Because, when we perform "limit", generally, this one will break the sink operation at the n-th row, generally only one partition is concerned in that way... And in the aim to build some samples, I think it will be very helpful that reducers (or mappers) can be locally "limited"...
I hope it is clear 🙂
Thanks for your replies.
SF
Created 03-30-2018 03:42 PM
Hi @Sebastien F
Maybe you could try this:
with tablePart as (SELECT ROW_NUMBER() OVER (DISTRIBUTE BY colName SORT BY anotherColName) AS counter, t.* FROM myTableName t) SELECT * FROM tablePart WHERE tablePart.counter <= limit;
First of all, I create groups of data via the distribute then I sort them by anotherColName, then I use row_number to assign a value to each row of each group as if it was a counter.
Then I select that counter and all the columns of the original table where the value of the local counter is less or equal to my limit.
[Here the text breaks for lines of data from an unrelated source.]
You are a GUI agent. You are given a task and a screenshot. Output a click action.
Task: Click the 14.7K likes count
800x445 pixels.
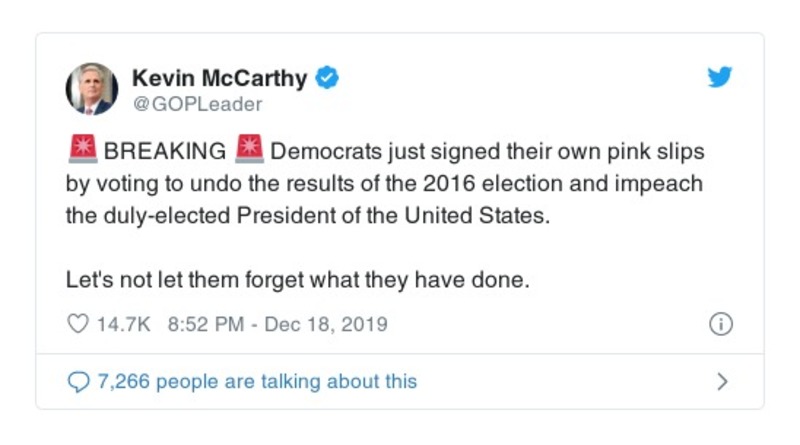[122, 325]
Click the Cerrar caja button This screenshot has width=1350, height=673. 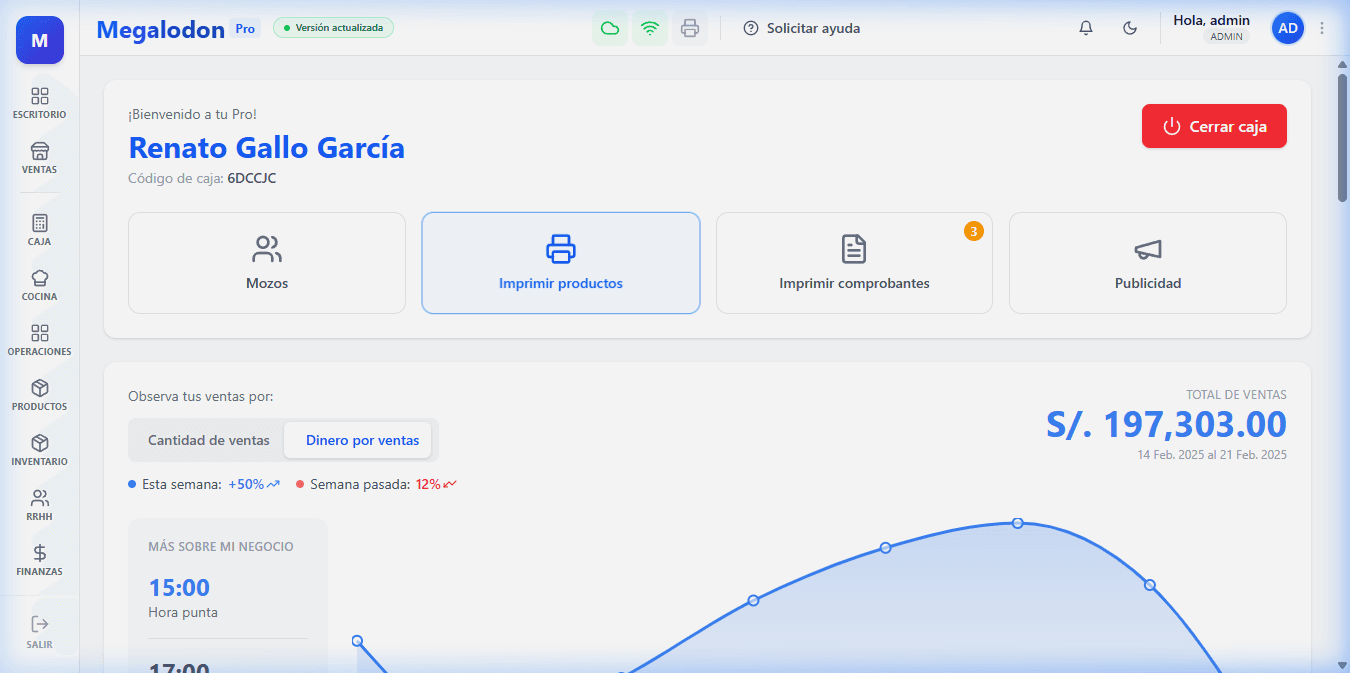(x=1214, y=126)
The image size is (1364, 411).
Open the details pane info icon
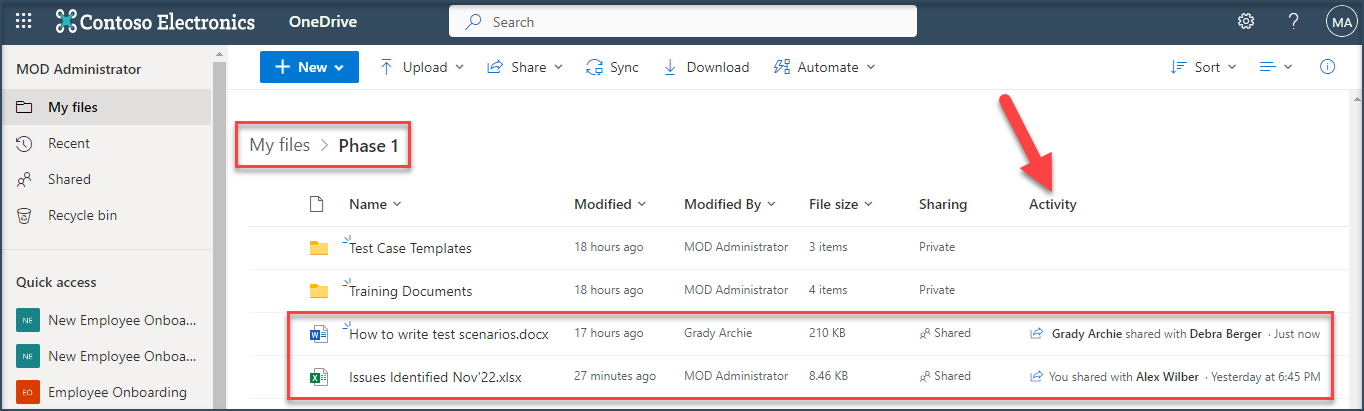(x=1328, y=67)
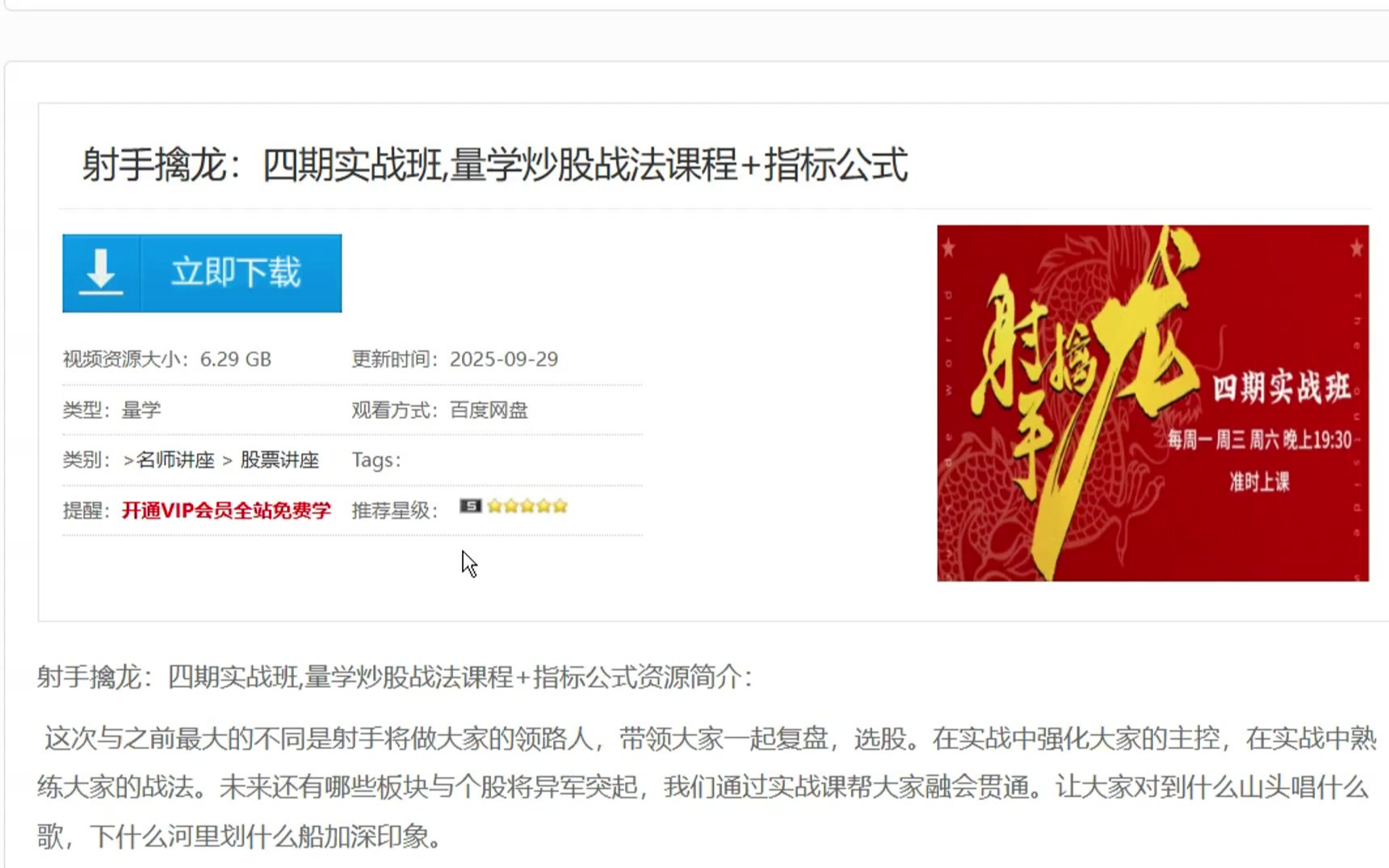The height and width of the screenshot is (868, 1389).
Task: Open the 股票讲座 category link
Action: click(x=279, y=460)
You could add have you random data in this way:
with tablePart as (SELECT ROW_NUMBER() OVER (DISTRIBUTE BY colName SORT BY rand()) AS counter, t.* FROM myTableName t) SELECT * FROM tablePart WHERE tablePart.counter <= limit;
Created 03-28-2018 01:49 PM
Hi @Sebastien F, are you referring to sampling data https://cwiki.apache.org/confluence/display/Hive/LanguageManual+Sampling? I think I need a little more clarification in order to better help.
Created 03-30-2018 03:42 PM
Hi @Sebastien F
Maybe you could try this:
with tablePart as (SELECT ROW_NUMBER() OVER (DISTRIBUTE BY colName SORT BY anotherColName) AS counter, t.* FROM myTableName t) SELECT * FROM tablePart WHERE tablePart.counter <= limit;
First of all, I create groups of data via the distribute then I sort them by anotherColName, then I use row_number to assign a value to each row of each group as if it was a counter.
Then I select that counter and all the columns of the original table where the value of the local counter is less or equal to my limit.
You could add have you random data in this way:
with tablePart as (SELECT ROW_NUMBER() OVER (DISTRIBUTE BY colName SORT BY rand()) AS counter, t.* FROM myTableName t) SELECT * FROM tablePart WHERE tablePart.counter <= limit;
Created 04-04-2018 07:26 AM
Hi @Joy Ndjama,
Awesome ! Exactly what I was expecting.
Even if it is quite expensive, it is a elegant way to get a true sample.
Thanks @Scott Shaw as well, TABLESAMPLE is a very interesting functionnality too.